I still get sick to my stomach thinking about how a $2 connector destroyed a rare 700 Blackshark F3C fuselage and why I didn't catch it before hand considering my almost obsessive maintenance regiment. Of course this had to happen when I was way out at one end of the field over a large stand of pine trees as I climbed to do a half cuban 8.

The ESC powered down as I was pulling almost full collective, and I didn't have the altitude or height to auto back over the the safety of the field. If something bad is going to happen, it will usually do so at the most inopportune time. 

I later confirmed several voltage drops and then the big one that powered down the ESC by looking at the Castle Link flight log data (a wonderful tool). Thus the search & checks of all battery wiring and the connectors, only to find the very last one on the ESC was the issue even though it looked perfectly fine. I have since talked to three other people who have been experiencing power drops and coincidentally, all were using sprung sleeved bullets. Upon inspection, the same hidden carbon pitting was verified.

This is why I'm now converting all my EC5's over to XC90's. They are a "split pin" type so there is no hidden part of the pins and they have a larger contact area. I'm not saying the EC5 or sprung bullets are bad connectors, I have had nothing but good success with them up till now, and this is only my personal experience and a few others - totally anecdotal evidence.

If you use sprung sleeved bullets however, it would not hurt at all to pull the sprung sleeves off the male pins to inspect for hidden pitting underneath every now and then; especially if you are getting the odd power drop while pulling higher current loads during a flight/drive.

Only problem with that is once you remove the sleeve, it will generally be a loose fit afterward over the pin. Compression pressure when it's slid into the female end should then hold it tight & make good contact; but I would be somewhat worried about a subsequent increase in resistance.

So, think of all these larger RC LiPo battery connectors as "wear & tear" items and keep a watchful eye on them.

I say primarily the larger ones because they handle more current, are stressed more, and often arc when plugged in. You don't see the same wear & tear with a smaller RC LiPo connector for example in most cases. Some of my smaller Servo & JST RCY connectors are over 15 years old and working like champs still.

Regardless, replacing RC connectors when they start looking worn or are getting really "easy" (loose) to plug and unplug is cheap insurance considering what can happen if they go ignored!

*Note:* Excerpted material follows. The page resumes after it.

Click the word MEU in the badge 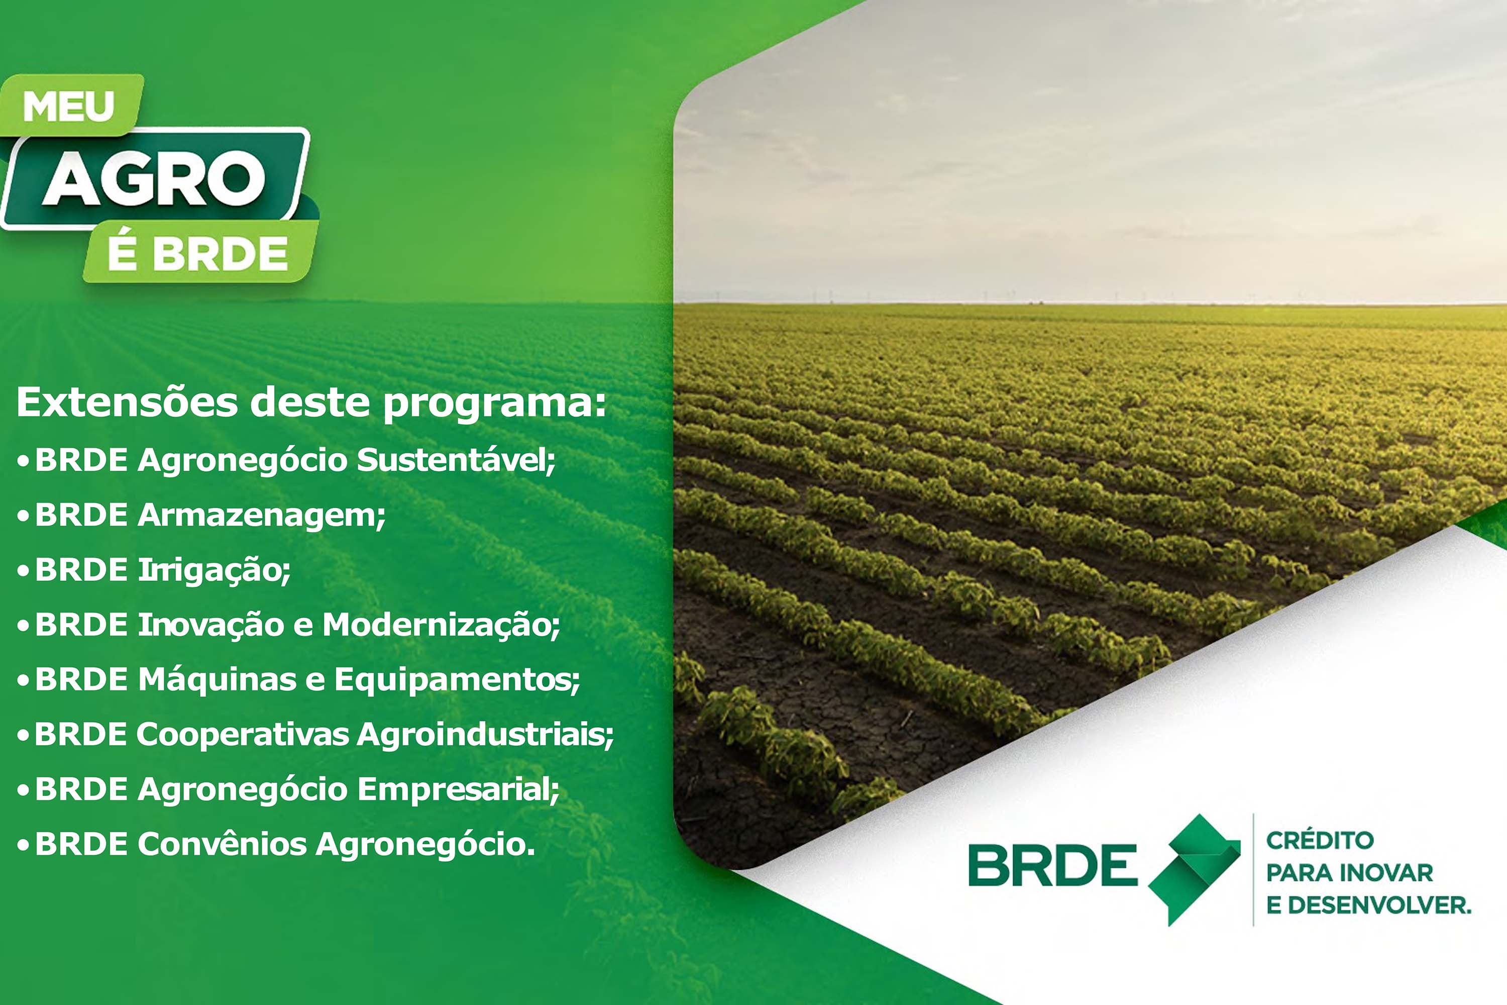(68, 107)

Two other things I want to stress here:

  • Maximum current connector ratings are when the connectors are brand new; all RC connectors (especially the larger high current ones) will generate increasing resistance which decreases their current ratings as they are cycled over time.
  • The RC LiPo Battery Connector is almost always the weakest link between the battery and the ESC or the ESC & the motor. In fact, I actually prefer to solder my ESC to motor connections if at all possible. No question, I would like to do that between the battery and ESC as well, but that of course is not practical. The more connection points, the more weak links you introduce into your power system. This is why I strongly recommend against using converter connectors, as they introduce two or more extra connection contacts.

Learn to solder RC LiPo battery connector / s in other words so you don't have to waste money on "weak links".